In a corner of the prolific Bakken shale play in North Dakota, oil companies can now pump crude at a price almost as low as that enjoyed by OPEC giants Iran and Iraq.
Until a few years ago it was unprofitable to produce oil from shale in the United States. The steep slide in costs could encourage more U.S. shale output if OPEC members cut supplies, undermining the producer group's ability to boost prices. OPEC ministers meet Wednesday to weigh output cuts to end a two-year glut that has pressured global oil prices.
In shale fields from Texas to North Dakota, production costs have roughly halved since 2014, when Saudi Arabia signaled an output free-for-all in an attempt to drive higher-cost shale producers out of the market.
Rather than killing the U.S. shale industry, the ensuing two-year price war made shale a stronger rival, even in the current low-price environment.
In Dunn County, North Dakota, there are around 2,000 square miles where the cost to produce Bakken shale is $15 a barrel and falling, according to Lynn Helms, head of the state's Department of Mineral Resources.
"The success in Dunn County has been fantastic," said Ron Ness, president of the North Dakota Petroleum Council.
Dunn County's cost is about the same as Iran's, and a little higher than Iraq's. Dunn County produces about 200,000 barrels of oil a day, about a fifth of daily production in the state.
It is North Dakota's sweet spot because it boasts the lowest costs in the state, yet improved technology and drilling techniques have boosted efficiency for the whole state and the entire U.S. oil industry.

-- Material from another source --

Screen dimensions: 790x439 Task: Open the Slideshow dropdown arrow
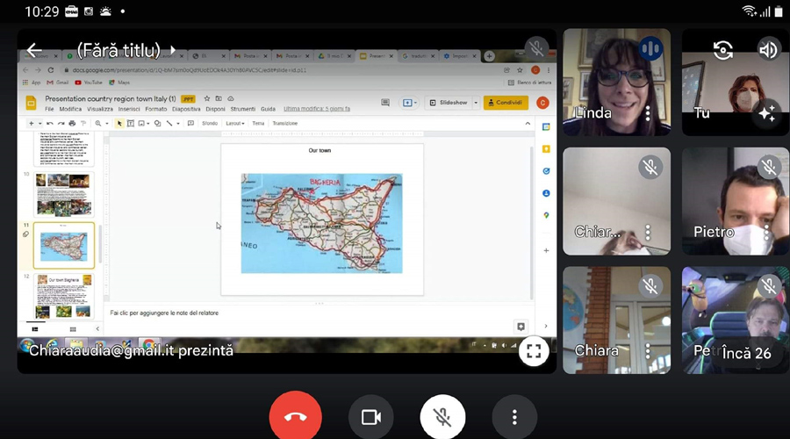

The breakeven cost per barrel, on average, to produce Bakken shale at the wellhead has fallen to $29.44 in 2016 from $59.03 in 2014, according to consultancy Rystad Energy. It added that in terms of wellhead prices, Bakken is the most competitive of major U.S. shale plays.
Wood Mackenzie said technology advances should further reduce breakeven points.
Landlocked Bakken producers still need a substantially higher international price than their breakeven cost to make a profit, since they pay more to transport crude to market than producers in most other U.S. regions.
International oil prices of $45 a barrel are enough for some Bakken producers to profit, Ness said, and $55 would encourage production growth.